─── Dokumen Sumber
HOME OPINI OPINI

  • Selasa, 19 Agustus 2025

Hapus Mata Pelajaran Sejarah

PenulisL Irwan Setiawan, S.Pd. Guru SMK Negeri 1 Baso
PenulisL Irwan Setiawan, S.Pd. Guru SMK Negeri 1 Baso

Hapus Mata Pelajaran Sejarah

Oleh : Irwan Setiawan, S.Pd.
(Guru SMK Negeri 1 Baso)

Perubahan adalah suatu keniscayaan yang tak akan dapat ditolak. Karena hakikat dari kehidupan adalah perubahan itu sendiri. Hal itu juga dialami oleh dunia pendidikan. Dunia pendidikan yang dinamis dan selalu mengalami perkembangan dan perubahan sudah seharusnya diikuti dengan perubahan dan kedinamisan kurikulum. Jadi, adanya perubahan dan pemutakhiran kurikulum tak perlu ditanggapi secara berlebihan atau bahkan menjadi polemik yang berulang. Karena perubahan akan terus berjalan. Perubahan tak akan menunggu anda untuk siap menghadapi. Namun ia akan terus bergulir seiring perjalanan waktu.

Dalam dunia pendidikan di negeri ini ada hal menohok yang selalu menjadi kerisauan para guru sejarah ketika wacana penyempurnaan dan perubahan kurikulum mulai dihembuskan. Dalam beberapa kali perubahan dan penyempurnaan kurikulum belakangan ini, mata pelajaran ini nyaris menjadi bulan-bulanan dan bahkan hampir hilang di beberapa jenjang pendidikan. Sebagai contoh kasus, keluarnya PP No 4 Tahun 2022 pada pasal 40 ayat 2, Sejarah Indonesia, yang sebelumnya menjadi salah satu mata pelajaran wajib, kemudian tidak tercantum. Hanya menampilkan narasi ilmu pengetahuan sosial yang didalamnya ada mata pelajaran sejarah. Berkaca dari keadaan itu apakah menghapus mata pelajaran sejarah akan menjadi jalan keluar penyederhanaan kurikulum?.

Apakah memang sebegitu tidak pentingnya mata pelajaran ini sehingga dengan mudah dipindah-pindahkan dalam struktur kurikulum nasional?. Banyak hal berseliweran di kepala bila mengulas hal ini. Namun coba kita sedikit lebih tenang dan mencoba merefleksi diri dan melihat fenomena bangsa tercinta ini dalam beberapa dekade terakhir. Bagaimana nilai-nilai persatuan, nasionalisme, keindonesiaan, cinta tanah air, keinginan untuk berdaulat demi Indonesia maju apakah semakin menyala atau semakin meredup. Mari renungkan dan pikirkan.
──────
─── Cuplikan Baris
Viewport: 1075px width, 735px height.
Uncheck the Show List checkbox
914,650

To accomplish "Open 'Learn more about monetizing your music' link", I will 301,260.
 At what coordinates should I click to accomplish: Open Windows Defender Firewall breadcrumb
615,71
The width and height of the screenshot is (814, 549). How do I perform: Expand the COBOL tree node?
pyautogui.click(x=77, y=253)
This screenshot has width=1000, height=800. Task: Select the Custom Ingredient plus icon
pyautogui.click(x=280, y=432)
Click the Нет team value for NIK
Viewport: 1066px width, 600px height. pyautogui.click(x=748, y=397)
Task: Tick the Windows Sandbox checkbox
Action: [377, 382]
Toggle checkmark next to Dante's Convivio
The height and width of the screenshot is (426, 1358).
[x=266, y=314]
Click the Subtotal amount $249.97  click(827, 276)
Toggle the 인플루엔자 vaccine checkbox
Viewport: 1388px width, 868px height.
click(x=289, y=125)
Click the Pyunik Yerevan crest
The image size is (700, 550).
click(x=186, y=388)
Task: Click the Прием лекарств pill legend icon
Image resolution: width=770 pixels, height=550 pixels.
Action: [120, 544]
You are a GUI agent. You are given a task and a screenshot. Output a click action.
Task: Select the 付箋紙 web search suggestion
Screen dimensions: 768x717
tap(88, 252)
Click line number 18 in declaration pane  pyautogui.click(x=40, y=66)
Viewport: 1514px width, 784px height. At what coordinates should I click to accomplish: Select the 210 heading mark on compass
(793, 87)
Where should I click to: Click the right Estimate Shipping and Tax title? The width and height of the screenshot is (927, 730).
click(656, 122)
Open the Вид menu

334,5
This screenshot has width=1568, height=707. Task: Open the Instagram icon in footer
──────
# Tujuan
Tolong jawab pertanyaan berikut berdasarkan artikel opini tentang mata pelajaran sejarah:
1. Siapa penulis artikel opini ini, dan di sekolah mana ia menjadi guru?
2. Menurut artikel opini ini, apa hakikat dari kehidupan?
3. Peraturan apa, lengkap dengan pasal dan ayatnya, yang disebut sebagai contoh kasus?
Baris-baris ini diambil dari sumber yang berbeda dengan artikel opini.

# Hasil Tugas
1. Irwan Setiawan, S.Pd., guru SMK Negeri 1 Baso.
2. Perubahan itu sendiri.
3. PP No 4 Tahun 2022, pasal 40 ayat 2.